Jusqu’au 03 octobre 2010
[fnac:http://plateforme.fnacspectacles.com/place-spectacle/manifestation/Musee-DROIT-D-ENTREE-AU-MUSEE-MQUAI.htm]
Musée du quai Branly, Mezzanine Est, quai Branly 75007
Contrairement à son habitude, le musée du quai Branly n’a pas scindé en deux sa mezzanine Est, consacrée aux expositions-dossiers. Cette innovation formelle correspond à l’approche systémique développée dans « Fleuve Congo ». Une exposition transafricaine qui établit les affinités artistiques, culturelles et cultuelles entre un ensemble de peuples, essentiellement iconophiles, d’Afrique Centrale.
L’exposition couvre au moins six pays autour du fleuve Congo, qui sert de frontière naturelle entre les tribus vivant en zone forestière et celles des savanes subéquatoriales. Il s’agit du sud du Cameroun, de la Guinée Equatoriale, du Gabon, du Congo-Brazzaville, du Congo-Khinshasa et d’une partie de l’Angola. Soit plus de 4 millions de Km2, qui ont abrité quelque 450 ethnies.
En bois, de forme concave ou en méplat (plus large qu’épais), le visage, cerné par les fronts et les joues, est recouvert d’une teinture blanche appelée mpemba.
C’est grâce aux yeux, qui voient l’invisible – l’activité des esprits -, et à la bouche que le porteur de masque entre en communication avec les ancêtres et transmet les présages et bénédictions aux siens. Si la bouche est absente, elle révèle l’obligation faite aux initiés de garder les secrets acquis lors des rites d’initiation.

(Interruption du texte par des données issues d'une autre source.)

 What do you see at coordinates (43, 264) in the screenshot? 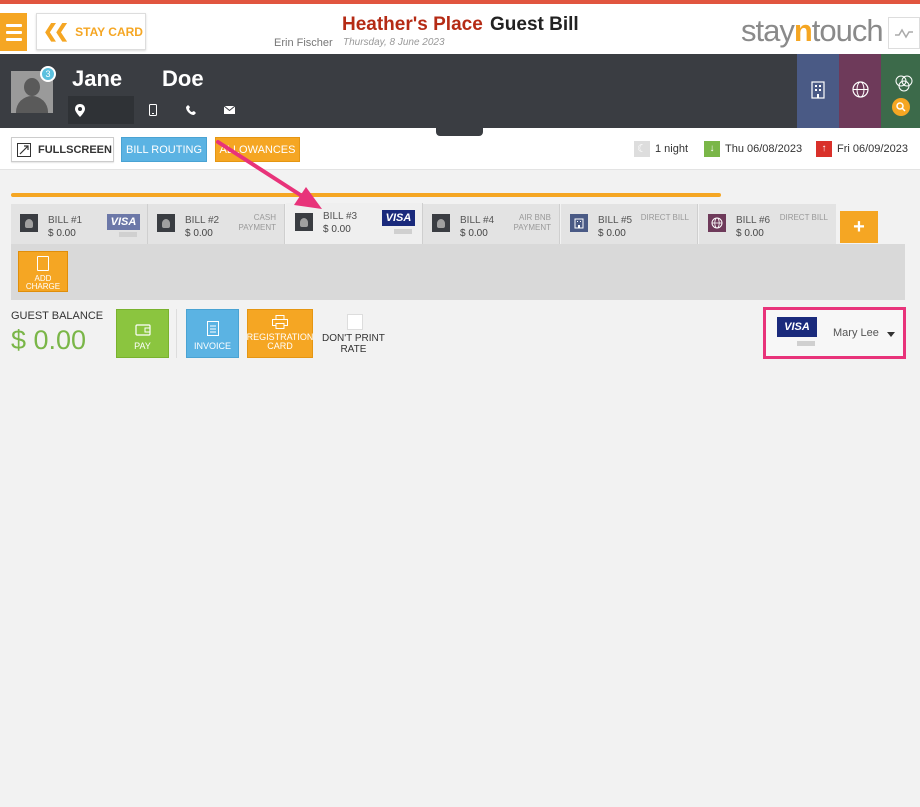
I see `calculator-icon` at bounding box center [43, 264].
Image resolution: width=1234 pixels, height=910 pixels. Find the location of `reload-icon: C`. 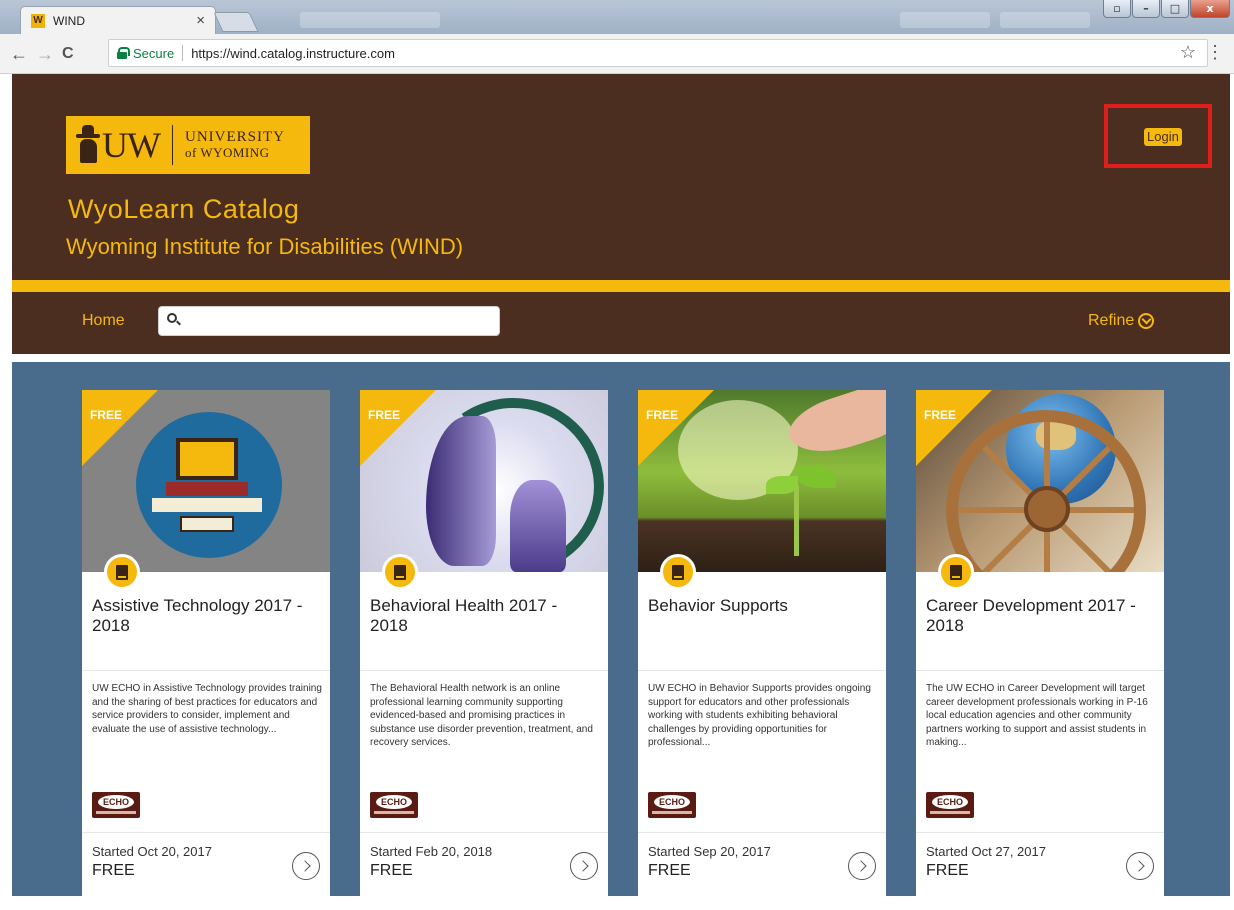

reload-icon: C is located at coordinates (68, 54).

Les ancêtres n’étaient pas spécialement de dignes chefs de lignée. Ils pouvaient aussi y avoir des personnes dangereuses ou décédées violemment. Il s’agit dans ce cas pour le prêtre devin (nganga) de protéger les familles contre ces esprits malveillants. A l’inverse, le sorcier (ndoki) se sert de l’énergie négative issues des morts considérés comme redoutables pour jeter des sorts.
Chez les peuples de la savane subéquatoriale tels que les Teke, Kuba et Luba, le roi occupe une place à part. Il se positionne au-dessus des ancêtres, sorte d’entité hors-norme, qui peut faire appel aux forces de la nature pour transcender des interdits (inceste, meurtre) et profiter de ses pouvoirs magico-religieux.
Les objets qui représentent les éléments naturels (eau, air, terre), appelés nkisi, sont glissés dans les orifices des sculptures ou attachés à leurs ceintures pour renforcer la présence de l’ancêtre bienveillant sur le village.
D’où l’intérêt, au début du XXe siècle, des artistes et collectionneurs – de Paul Guillaume à Charles Ratton, en passant par Derain, Picasso, et Braque – pour ces sculptures d’Afrique Centrale, alors regroupées sous le terme « d’art nègre ». Une longue frise chronologique évoque, dans la seconde partie de l’exposition, cette découverte occidentale de l’art du Gabon et des deux Congo.
Vecteur des mystères de la création, la femme de la savane, comme les porteurs de masque des zones forestières, relie l’esprit des ancêtres aux générations à venir. Sa fertilité se rapporte autant au cycle de la vie qu’à son lien avec la terre, l’agriculture. La femme est responsable de la nourriture du foyer.
D’autres royaumes, tels les Luba (sud-est de la RDC), pourtant patrilinéaires, ont également développé ce culte de la femme comme en témoigne leur statuaire. Les porteuses de coupe, objets sacrés utilisés par les hommes et femmes devins, représentent des sculptures féminines tenant entre leurs genoux et serrant dans leurs mains une calebasse de divination afin d’invoquer les esprits. La femme entend le message des génies, dont elle est le passage obligé et le réceptable sacré.
Plus de 170 pièces dont les plus célèbres sont les objets fang, lega, teke, punu, éclairent cette exposition de synthèse.
« C’est tout un patrimoine de l’humanité, si souvent morcelé en groupes ethniques séparés par frontières coloniales, qui est [ici] mis en évidence », résume François Neyt.